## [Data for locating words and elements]
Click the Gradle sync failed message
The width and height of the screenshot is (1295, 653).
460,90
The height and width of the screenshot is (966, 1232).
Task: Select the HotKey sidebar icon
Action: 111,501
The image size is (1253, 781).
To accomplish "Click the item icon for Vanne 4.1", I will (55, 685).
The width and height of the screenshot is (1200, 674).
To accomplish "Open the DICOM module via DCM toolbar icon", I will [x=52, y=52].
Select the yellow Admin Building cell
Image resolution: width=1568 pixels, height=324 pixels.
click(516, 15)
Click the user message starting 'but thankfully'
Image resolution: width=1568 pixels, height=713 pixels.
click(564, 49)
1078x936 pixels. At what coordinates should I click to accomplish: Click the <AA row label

## [SHORT EXERCISE]
Reproduce every one of the lines above, unchanged and in the same order.

## [WRITTEN SOLUTION]
Click the Gradle sync failed message
The width and height of the screenshot is (1295, 653).
460,90
The height and width of the screenshot is (966, 1232).
Task: Select the HotKey sidebar icon
Action: 111,501
The image size is (1253, 781).
To accomplish "Click the item icon for Vanne 4.1", I will (55, 685).
The width and height of the screenshot is (1200, 674).
To accomplish "Open the DICOM module via DCM toolbar icon", I will [x=52, y=52].
Select the yellow Admin Building cell
Image resolution: width=1568 pixels, height=324 pixels.
click(516, 15)
Click the user message starting 'but thankfully'
Image resolution: width=1568 pixels, height=713 pixels.
click(564, 49)
1078x936 pixels. At what coordinates should I click to accomplish: Click the <AA row label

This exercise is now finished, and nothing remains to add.